(Beginning of DATA SUPPLIED)
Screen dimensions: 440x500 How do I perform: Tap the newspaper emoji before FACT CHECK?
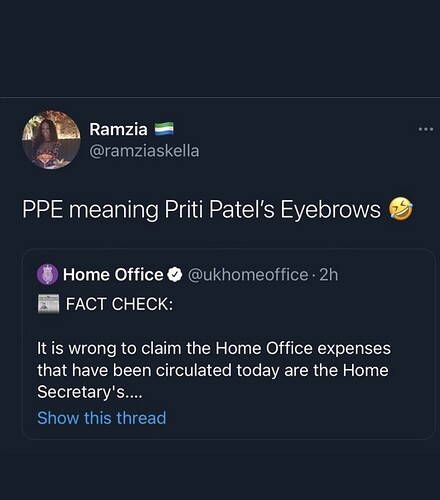point(48,304)
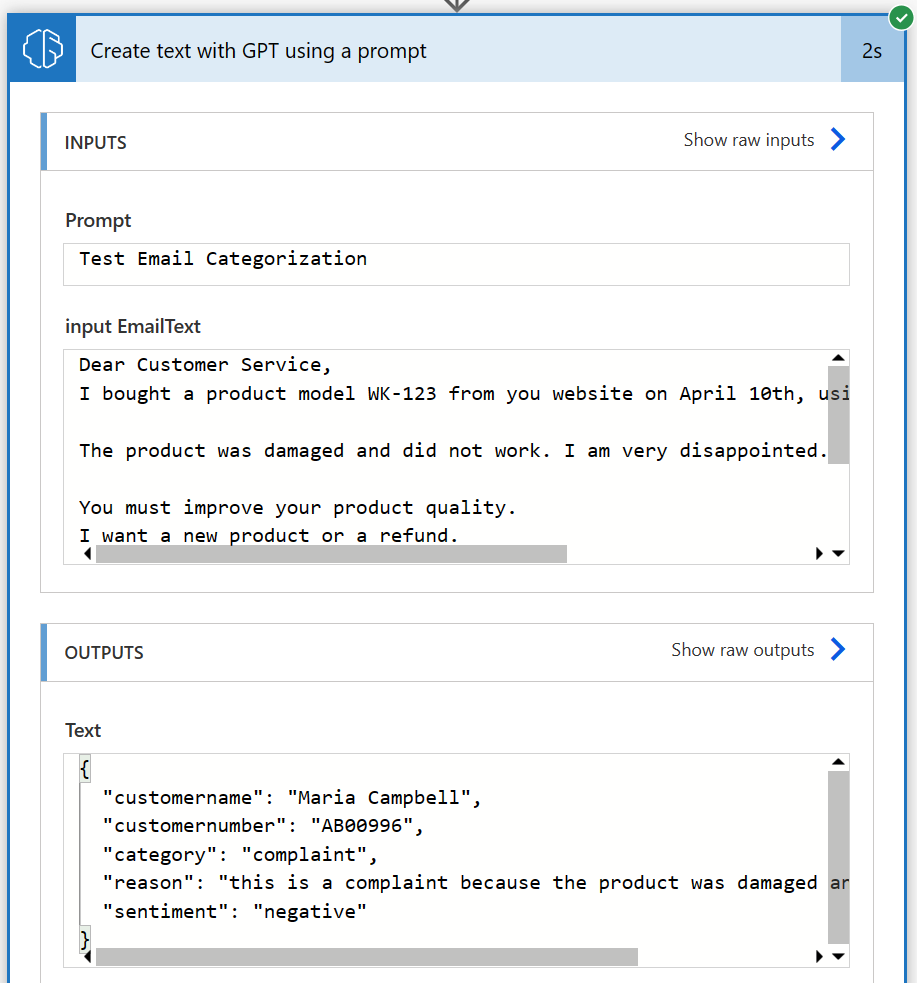Click the green success checkmark badge
This screenshot has height=983, width=917.
901,18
(End of DATA SUPPLIED)
▶ EXERCISE BRIEF:
Output every record verbatim, skipping images.

▶ RESULT OF THE TASK:
Screen dimensions: 440x500 How do I perform: Tap the newspaper emoji before FACT CHECK?
point(48,304)
Click the green success checkmark badge
This screenshot has height=983, width=917.
901,18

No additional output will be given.